*** Opening of SOURCE EXTRACT ***
Biowulf High Performance Computing at the NIH
BOLT-LMM on Biowulf

The BOLT-LMM software package currently consists of two main algorithms, the BOLT-LMM algorithm for mixed model association testing, and the BOLT-REML algorithm for variance components analysis (i.e., partitioning of SNP-heritability and estimation of genetic correlations).


Important Notes

Interactive job
Interactive jobs should be used for debugging, graphics, or applications that cannot be run as batch jobs.

Allocate an interactive session and run the program. Sample session (user input in bold):

[user@biowulf ~]$ sinteractive -c4 --mem=8g --gres=lscratch:10
salloc.exe: Pending job allocation 11198398
salloc.exe: job 11198398 queued and waiting for resources
salloc.exe: job 11198398 has been allocated resources
salloc.exe: Granted job allocation 11198398
salloc.exe: Waiting for resource configuration
salloc.exe: Nodes cn0852 are ready for job
srun: error: x11: no local DISPLAY defined, skipping
error: unable to open file /tmp/slurm-spank-x11.11198398.0
slurmstepd: error: x11: unable to read DISPLAY value

[user@cn0852 ~]$ cd /lscratch/$SLURM_JOB_ID

[user@cn0852 11198398]$ module load BOLT-LMM
[+] Loading BOLT-LMM  v2.3.4  on cn0852

[user@cn0852 11198398]$ cp -r /usr/local/apps/BOLT-LMM/v2.3/example .

[user@cn0852 11198398]$ cp -r /usr/local/apps/BOLT-LMM/v2.3/tables .

[user@cn0852 11198398]$ cd example/

[user@cn0852 example]$ bolt \
    --bfile=EUR_subset \
    --remove=EUR_subset.remove \
    --exclude=EUR_subset.exclude \
    --phenoFile=EUR_subset.pheno.covars \
    --phenoCol=PHENO \
    --covarFile=EUR_subset.pheno.covars \
    --covarCol=CAT_COV \
    --qCovarCol=QCOV{1:2} \
    --modelSnps=EUR_subset.modelSnps \
    --lmm \
    --LDscoresFile=../tables/ \
    --numThreads=${SLURM_CPUS_PER_TASK} \
    --statsFile=example.stats \
    --dosageFile=EUR_subset.dosage.chr17first100 \
    --dosageFile=EUR_subset.dosage.chr22last100.gz \
    --dosageFidIidFile=EUR_subset.dosage.indivs \
    --statsFileDosageSnps=example.dosageSnps.stats \
    --impute2FileList=EUR_subset.impute2FileList.txt \
    --impute2FidIidFile=EUR_subset.impute2.indivs \
    --statsFileImpute2Snps=example.impute2Snps.stats \
    --dosage2FileList=EUR_subset.dosage2FileList.txt \
    --statsFileDosage2Snps=example.dosage2Snps.stats \
    2>&1 | tee example.log # log output written to stdout and stderr
                      |                       ___   |
                      |   BOLT-LMM, v2.3.4   /_ /   |
                      |   August 10, 2019     /_/   |
                      |   Po-Ru Loh            //   |
                      |                        /    |

Copyright (C) 2014-2019 Harvard University.
*** Close of SOURCE EXTRACT ***
## TASK DETAILS
Quote everything in the BOLT-LMM page from "[user@cn0852 11198398]$ module" down to "-r /usr/local/apps/BOLT-LMM/v2.3/example .". The items after the BOLT-LMM page are separate material and have no connection to it.
*** Opening of DATA PROVIDED ***
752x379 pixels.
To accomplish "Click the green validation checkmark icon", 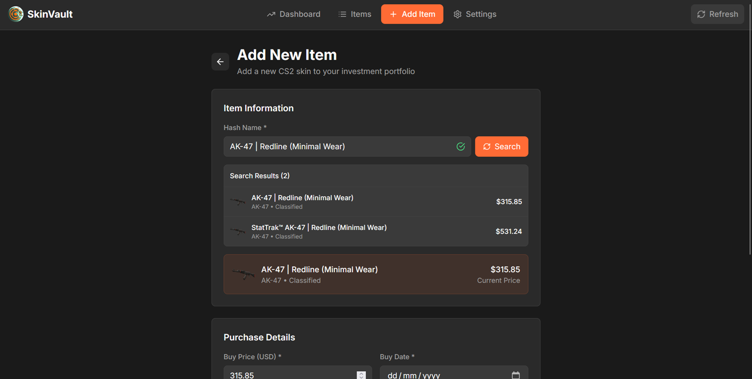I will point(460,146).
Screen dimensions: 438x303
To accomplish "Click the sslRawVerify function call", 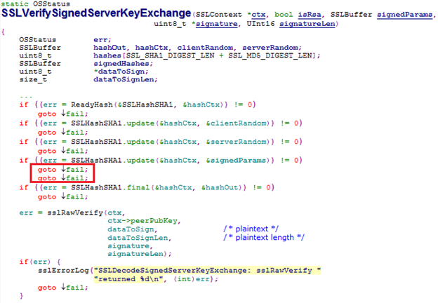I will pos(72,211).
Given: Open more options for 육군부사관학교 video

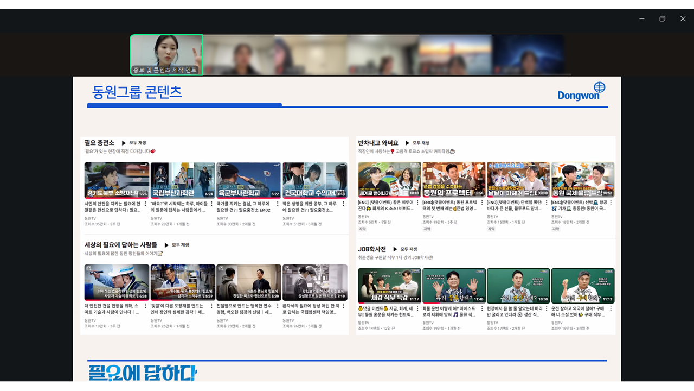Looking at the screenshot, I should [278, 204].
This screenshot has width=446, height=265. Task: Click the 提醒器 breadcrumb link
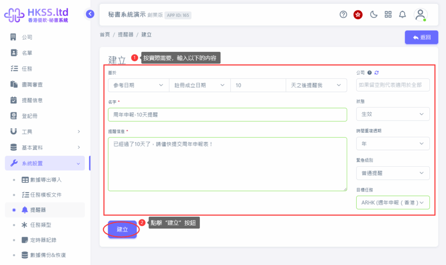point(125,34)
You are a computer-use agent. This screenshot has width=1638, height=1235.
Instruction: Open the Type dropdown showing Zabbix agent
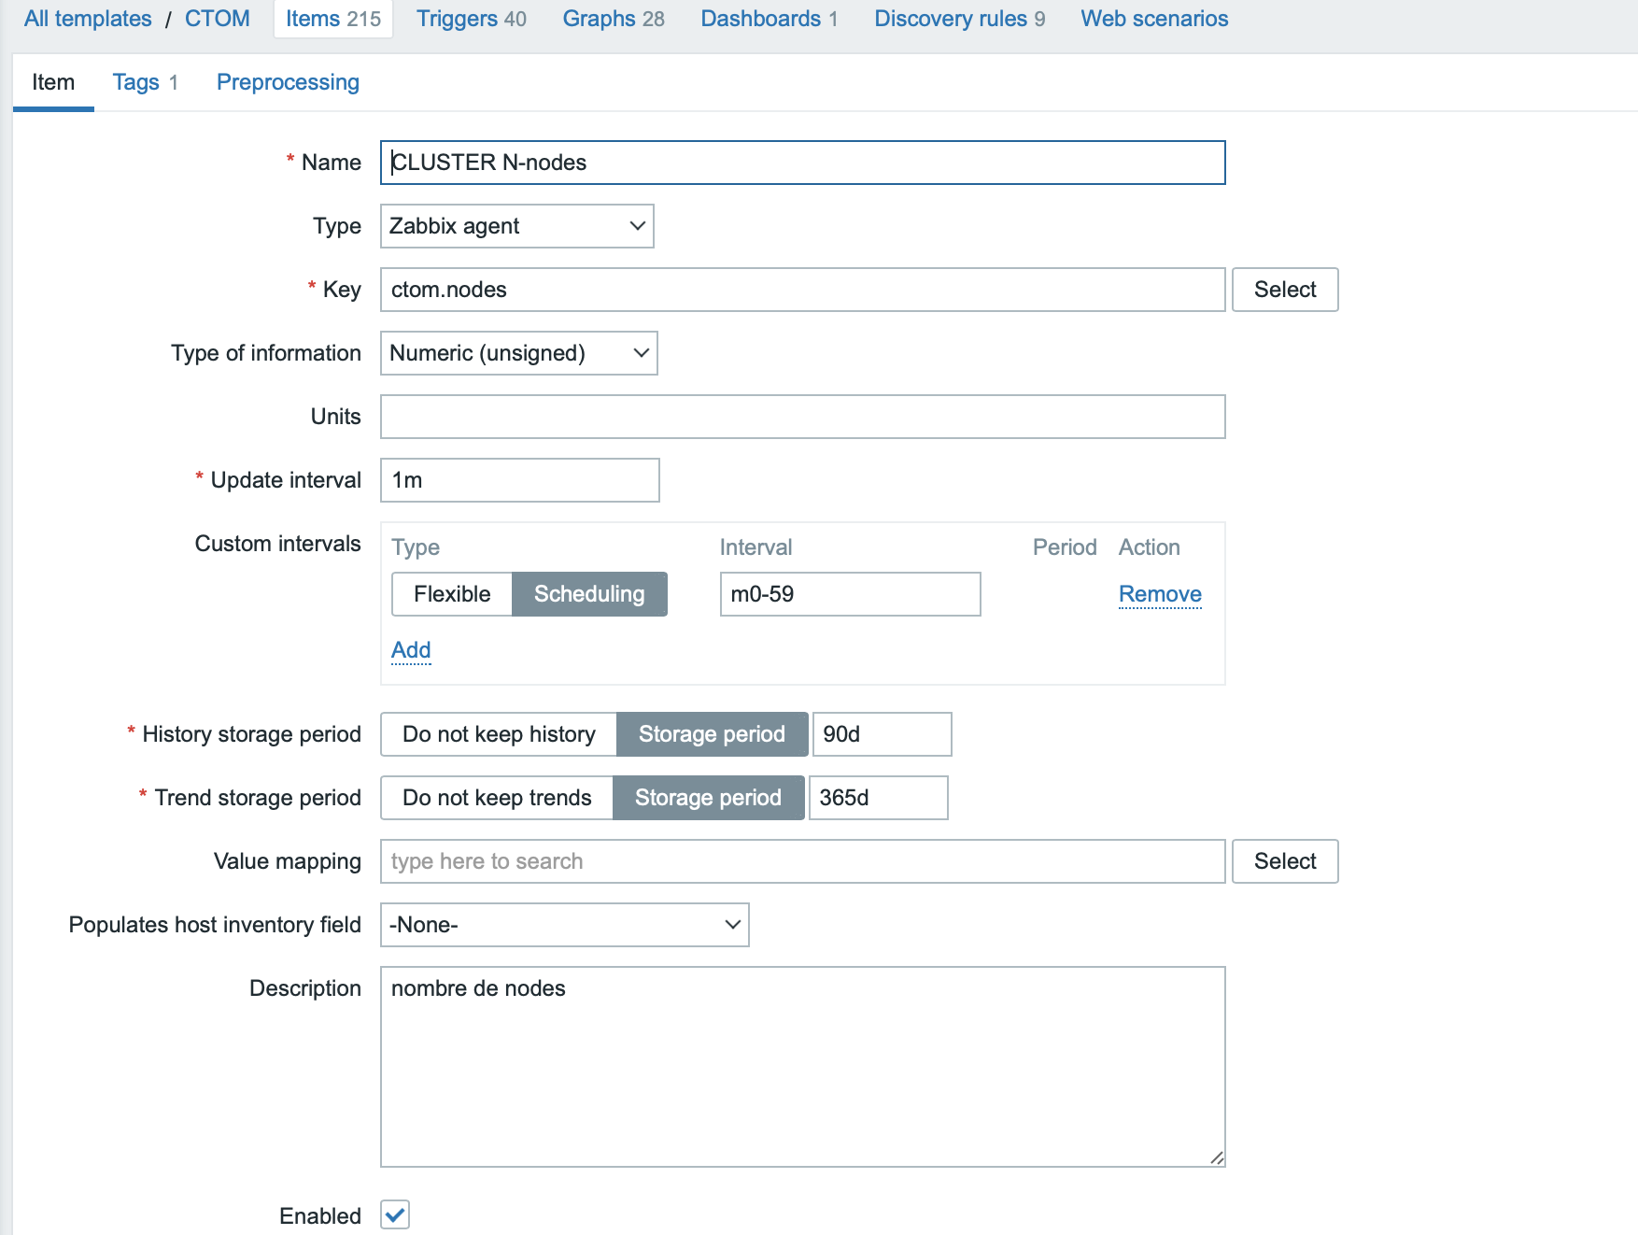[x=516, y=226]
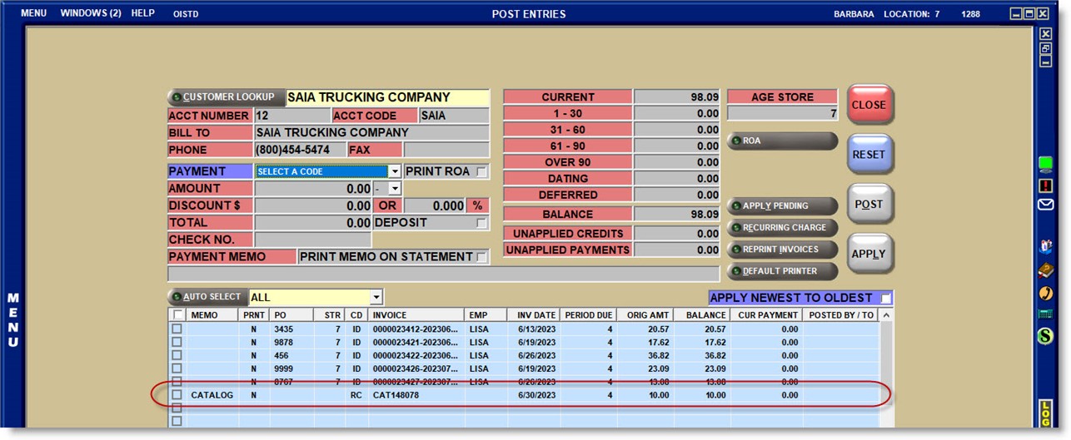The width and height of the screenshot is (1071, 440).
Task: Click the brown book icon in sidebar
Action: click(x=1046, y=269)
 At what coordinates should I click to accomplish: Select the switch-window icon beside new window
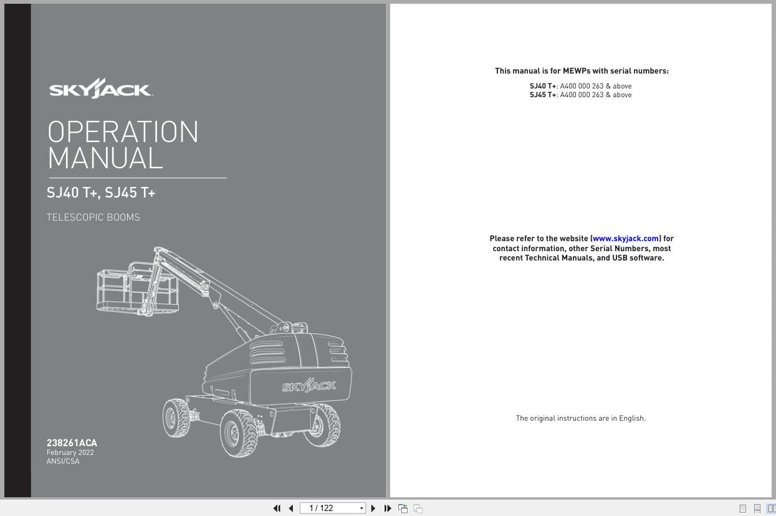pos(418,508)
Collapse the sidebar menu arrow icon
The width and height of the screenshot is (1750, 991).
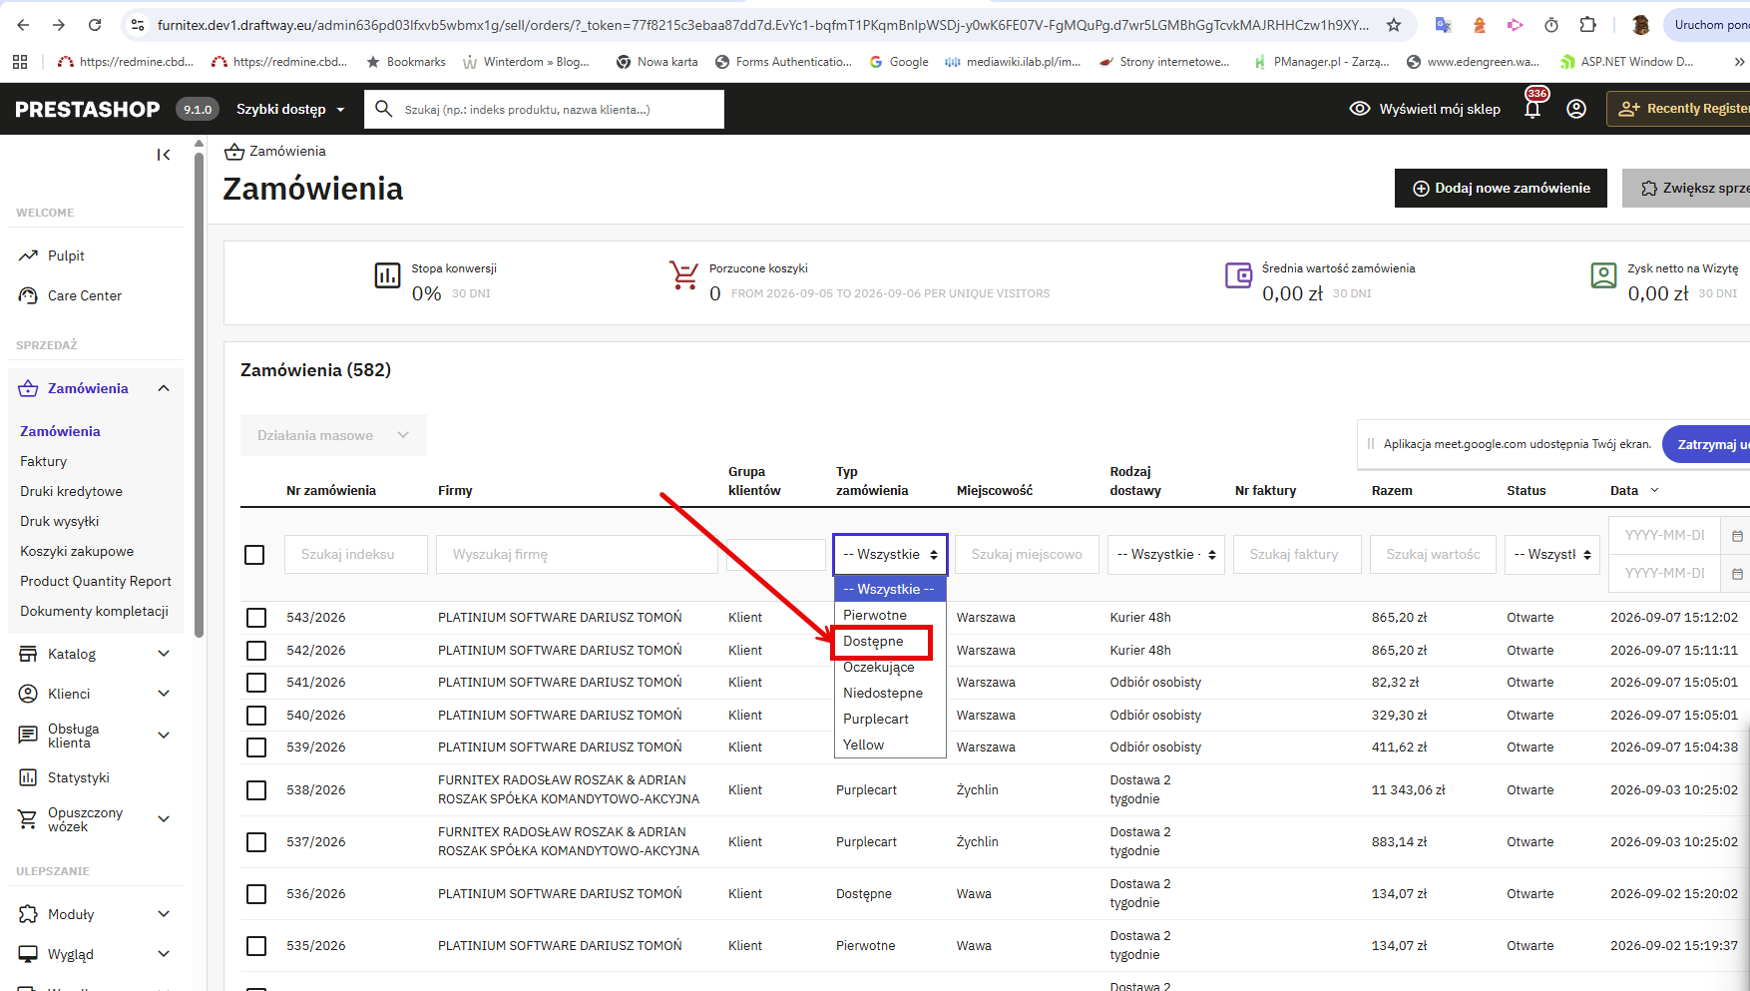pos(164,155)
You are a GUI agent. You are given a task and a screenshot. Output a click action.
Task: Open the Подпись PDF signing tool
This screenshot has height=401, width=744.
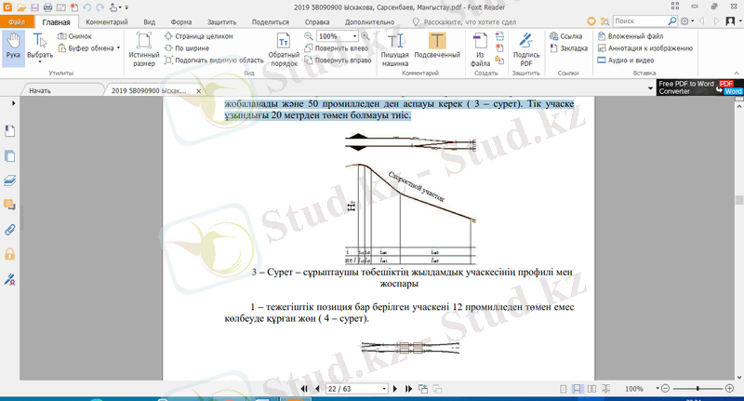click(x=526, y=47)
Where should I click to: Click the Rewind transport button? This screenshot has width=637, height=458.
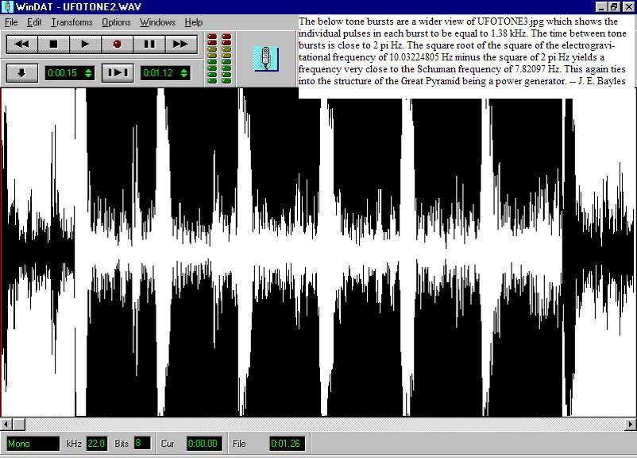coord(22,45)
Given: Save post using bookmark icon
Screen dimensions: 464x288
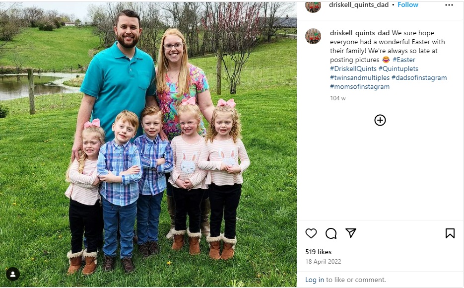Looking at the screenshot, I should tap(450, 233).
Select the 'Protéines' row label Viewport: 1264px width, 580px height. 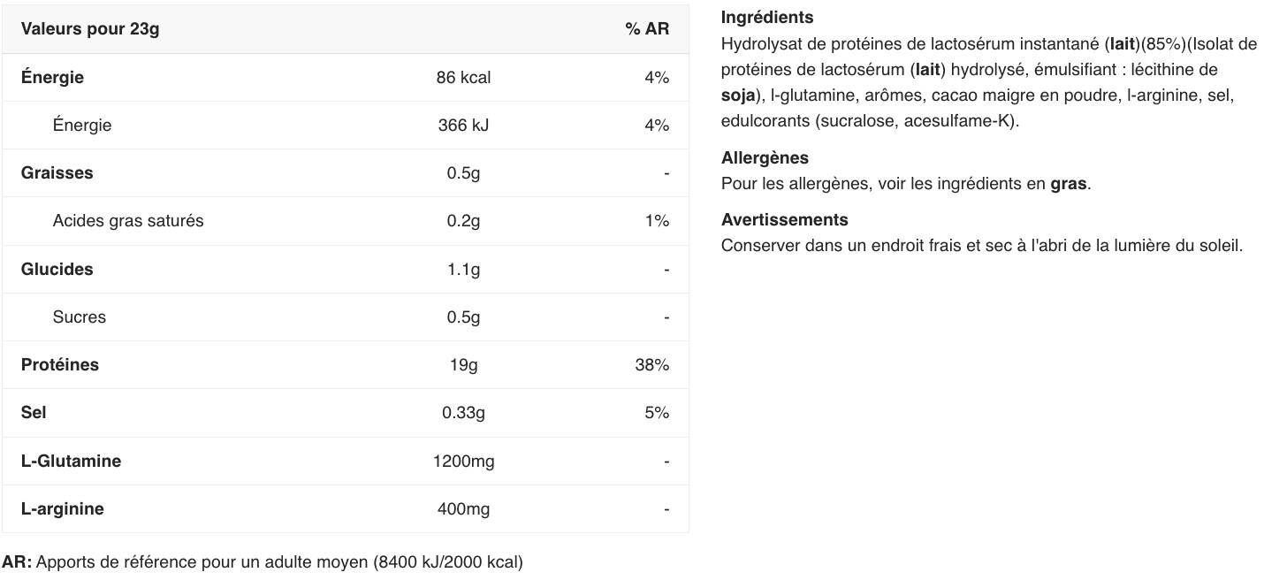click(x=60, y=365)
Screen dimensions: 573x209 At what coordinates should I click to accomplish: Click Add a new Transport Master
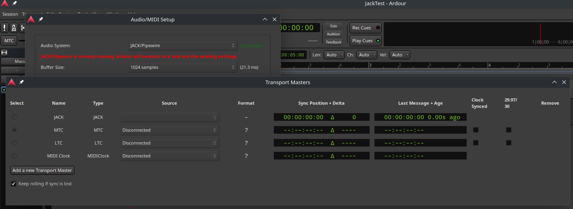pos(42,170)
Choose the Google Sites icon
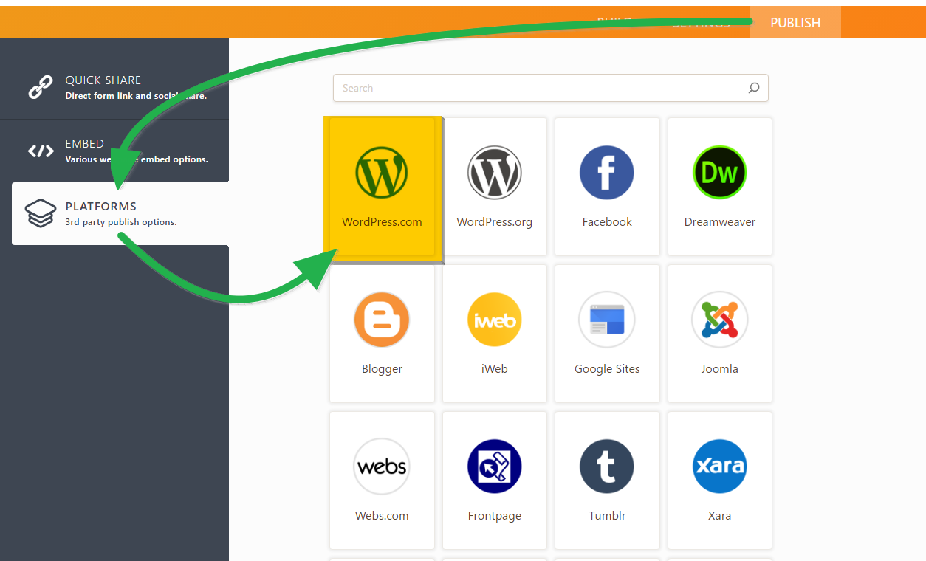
*** Close of DATA PROVIDED ***
## SOLUTION FOR THIS EXERCISE
[user@cn0852 11198398]$ module load BOLT-LMM
[+] Loading BOLT-LMM  v2.3.4  on cn0852

[user@cn0852 11198398]$ cp -r /usr/local/apps/BOLT-LMM/v2.3/example .